Из этой среды рекрутировались польские "титушки", формировались марксистско-ленинские НОДы. Во главе стояли журналист Гонтаж, философ Волчев, религиовед-атеист Ярошевский, кинорежиссёр Поремба, литератор Каминьский, социолог Дарчевский... (Некоторое исключение являли познанские коммунисты-ортодоксы технократа Майерчака – это были директора и главные специалисты предприятий. Озабоченные не столько чистотой марксизма-ленинизма, сколько дисциплиной на производстве). За спиной этой своры расположились номенклатурные главари "бетона" – партийные секретари Грабский, Ольшовский, Милевский, Жабиньский, Кочёлек.
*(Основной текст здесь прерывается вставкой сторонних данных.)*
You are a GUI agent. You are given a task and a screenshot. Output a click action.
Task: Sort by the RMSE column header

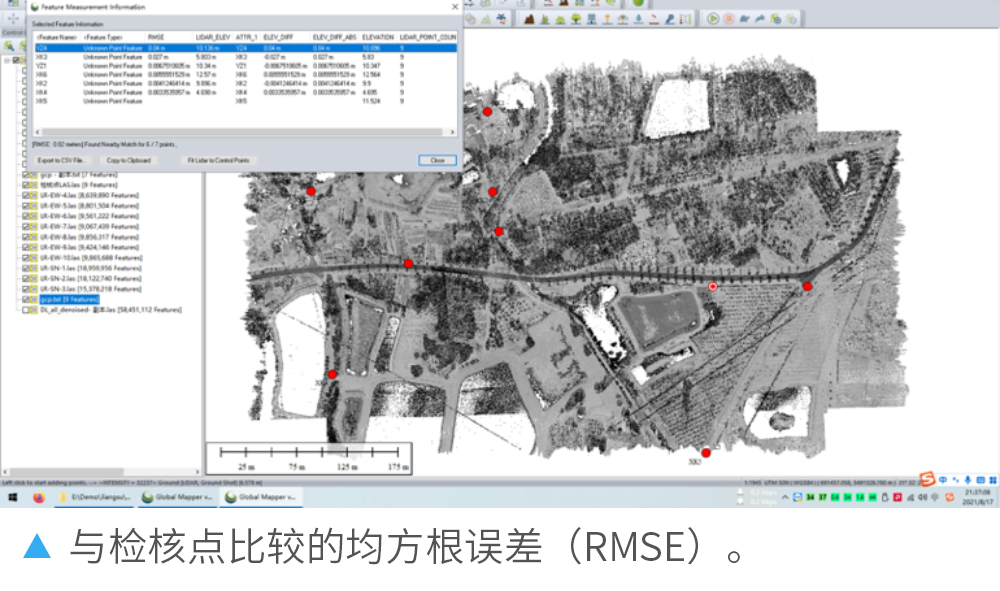pyautogui.click(x=156, y=37)
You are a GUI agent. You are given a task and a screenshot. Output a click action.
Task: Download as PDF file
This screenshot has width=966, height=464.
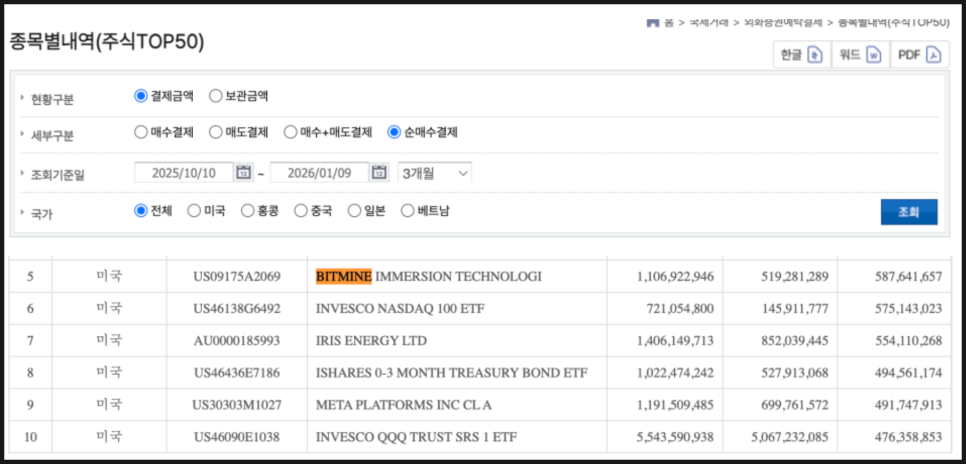920,55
А за этими иноагентами, в свою очередь, маячили Брежнев и Андропов, Хонеккер и Аксен, Гусак и Мамула.
Выступали эти марксисты-ленинцы так, что здешним киселям-соловьям "учиться, учиться и учиться". Придурочные доносчики из дарчевского комсомола предлагали строить особые контейнерные города, где будут жить только настоящие коммунисты. Сдавшие экзамен по марксизму-ленинизму и доказавшие отсутствие любых собственных мыслей. Призывы стрелять и вешать были совершенно бытовым явлением. (Впрочем, надо признать, ОМОНу и Росгвардии тоже далеко до ЗОМО. Сорок лет назад польский демонстрант, выходя на мирный протест, на всякий случай прощался навсегда, а не на пятнадцать суток).
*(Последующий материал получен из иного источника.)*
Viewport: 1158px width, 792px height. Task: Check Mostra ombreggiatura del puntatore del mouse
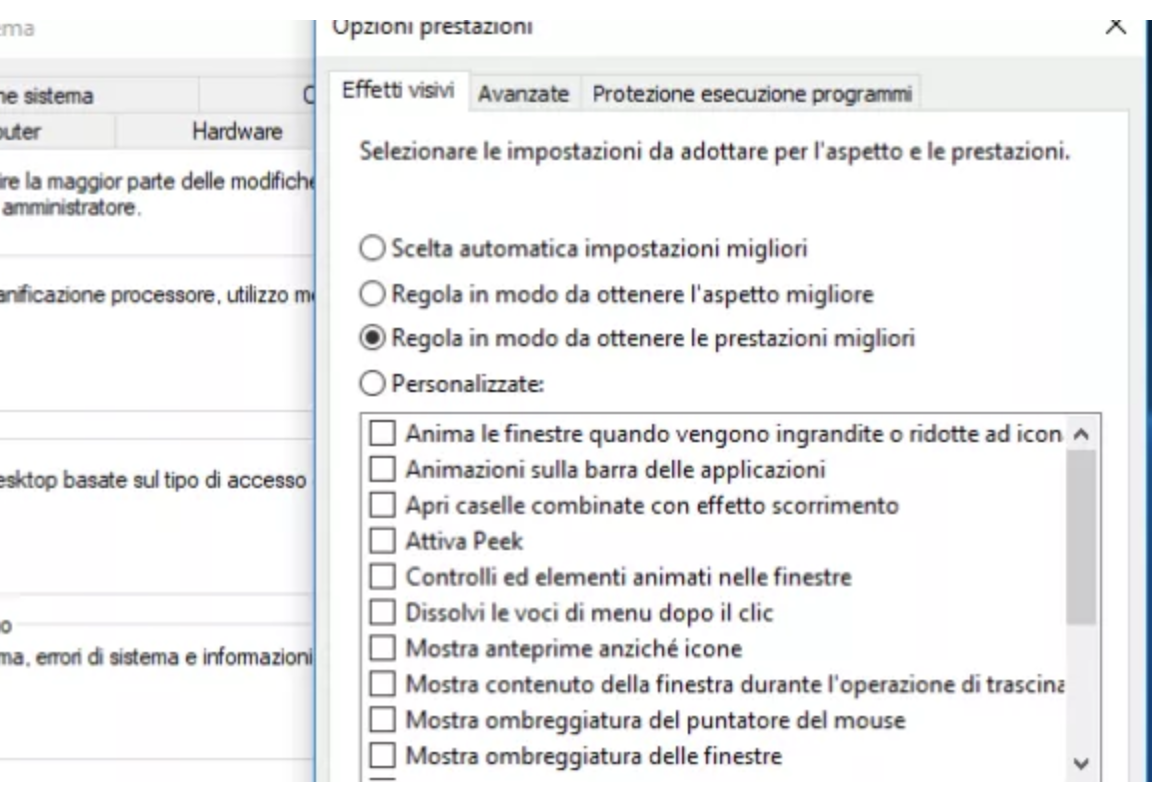(382, 720)
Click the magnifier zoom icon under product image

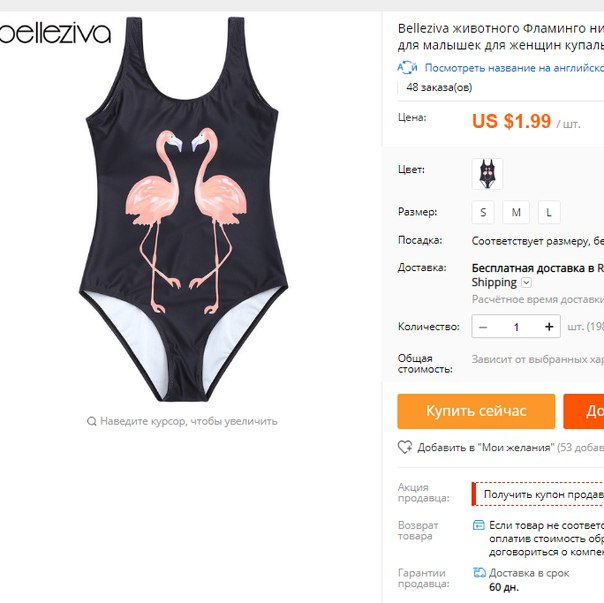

Карательный отряд ZOMO - Моторизованной поддержки гражданской милиции
Раскол элит в современном российском понимании в ПНР, пожалуй, был. "Партийный бетон" состоял из администраторов, идеологов и силовиков ПОРП. Флагманом и тараном неосталинистской камарильи в Политбюро являлся Тадеуш Грабский, политическим стратегом – Стефан Ольшовский, силовой крышей – Мирослав Милевский, публичным лицом – "спецрабочий" Альбин Сивак (единственный из них, кто не боялся появляться на пролетарских митингах). Делопроизводство вели оргсекретарь ЦК Здзислав Куровский и незаметные, но незаменимые завотделами Казимеж Цыпрыняк и Михал Атлас. Главными региональными смотрящими стояли Станислав Кочёлек в Варшаве (он же "Кровавый Котелок" 1970-го), Анджей Жабиньский в Катовице (известный на всю страну пьянством и коррупцией), Януш Прокопяк в Радоме (его помнили по избиениям забастовщиков летом 1976-го).
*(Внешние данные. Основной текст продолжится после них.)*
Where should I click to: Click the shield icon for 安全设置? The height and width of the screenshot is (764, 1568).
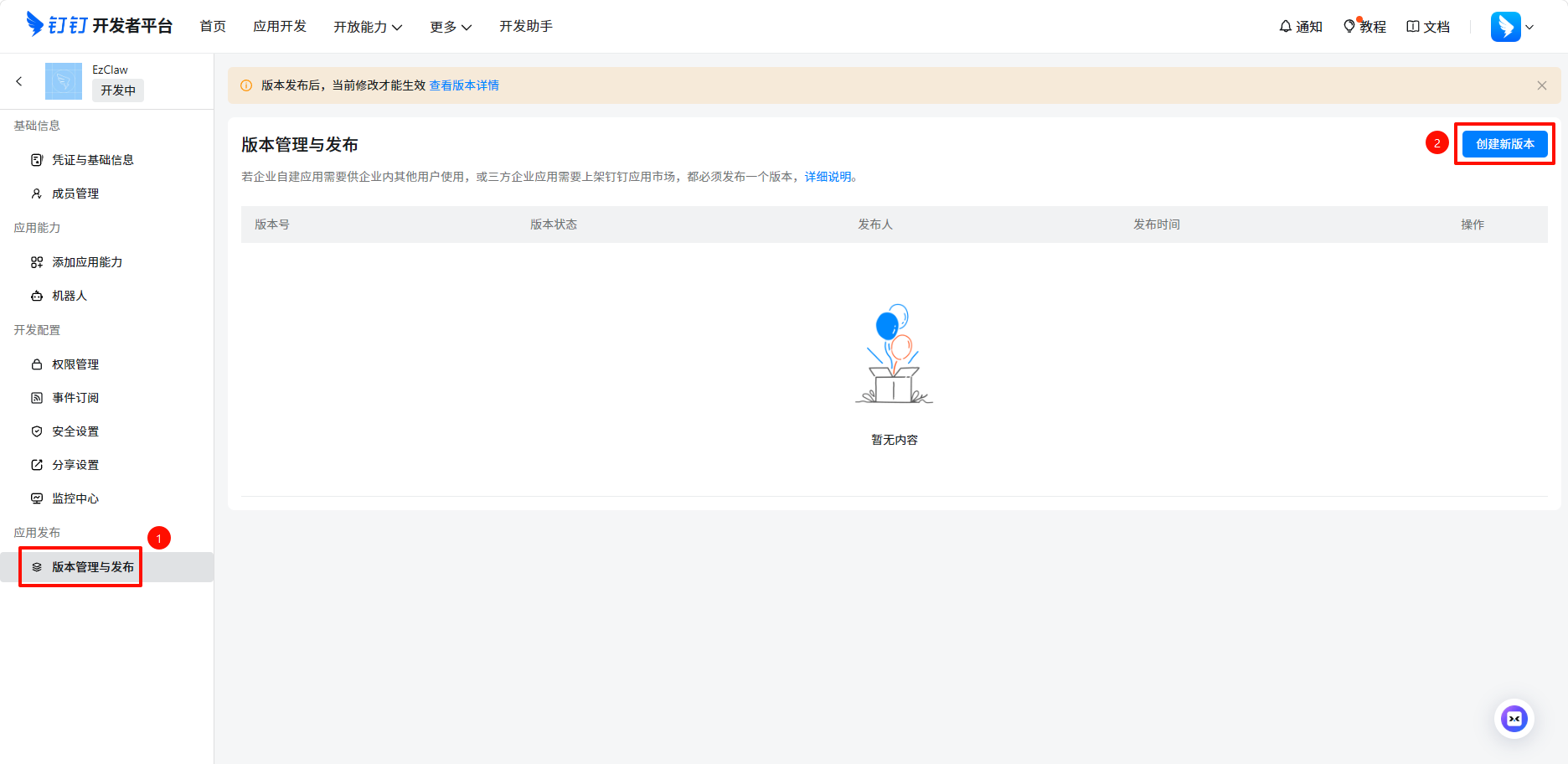(x=37, y=431)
Система МВД ПНР объединяла Гражданскую милицию и Службу безопасности. Единым ведомством, как ежовский НКВД. Министром до середины 1981-го был генерал Милевский, с его расстрельно-пыточным опытом Смерша и МОБа (не забудем, хронологически всё это отстояло не так далеко). Заместитель Милевского по СБ Богуслав Стахура являл собой просто символ самой предельной мерзости. Бывший партийный секретарь из Кельце ошалел от генеральских погон. Именно он придумал экзекуцию под названием "sciezka zdrowia – дорожка здоровья". Когда схваченных забастовщиков в Варшаве и Радоме прогоняли сквозь строй зомовского дубья.
Стахуре поручалось оперативное курирование политического сыска и карательных кампаний. Ему подчинялся начальник СБ генерал Владислав Цястонь – просто ненавидевший Польшу за западническое вольнолюбие. Ключевые департаменты госбезопасности – III политический и IV антицерковный – возглавляли полковники Генрик Вальчиньский (ночами по пьяни звонил диссидентам: "вы умрёте, вы умрёте, вы умрёте") и Зенон Платек (организовывал избиения паломников Ясной Гуры).
Главный комендант милиции Станислав Зачковский, ещё будучи замом, организовывал "sciezka zdrowia". Потом его сменил генерал Юзеф Бейм, машиноподобный служака с единственным принципом "выслушал – выполняй". По воеводским комендатурам расселись полковники типа гданьского коммафиози Ежи Анджеевского, щецинского карателя Ярослава Верниковского, катовицкого заплечника Ежи Грубы.
Да чего стоил тот же быдгощский Юзеф Коздра – запрещал, к примеру, студенческий спектакль о Копернике. Чтобы не дискредитировать инквизиторов: деды как-никак. И вообще, намёки какие-то странные: "И всё-таки она вертится" – это как понимать?!..
Поляки всегда искренне уважали свою армию. При коммунистах тоже. Но генералитет Народного Войска Польского был ещё "бетонней" милицейского. Особенно в Главполитуправлении, где рулили военные партаппаратчики Влодзимеж Олива, Влодзимеж Савчук, Юзеф Барыла: "Защищать социализм как независимость Польши! В марксизме-ленинизме наша сила! Член партии – центр армии и народа!" Не только паркетные замполиты, но и боевые генералы – Эугениуш Мольчик, Тадеуш Тучапский, Эдвард Лукасик стояли на тех же позициях: превыше всего союз с СССР, Варшавский договор и политзанятия, а если что – фельдфебеля с партбилетом в Вольтеры дать, чтоб мигом успокоил.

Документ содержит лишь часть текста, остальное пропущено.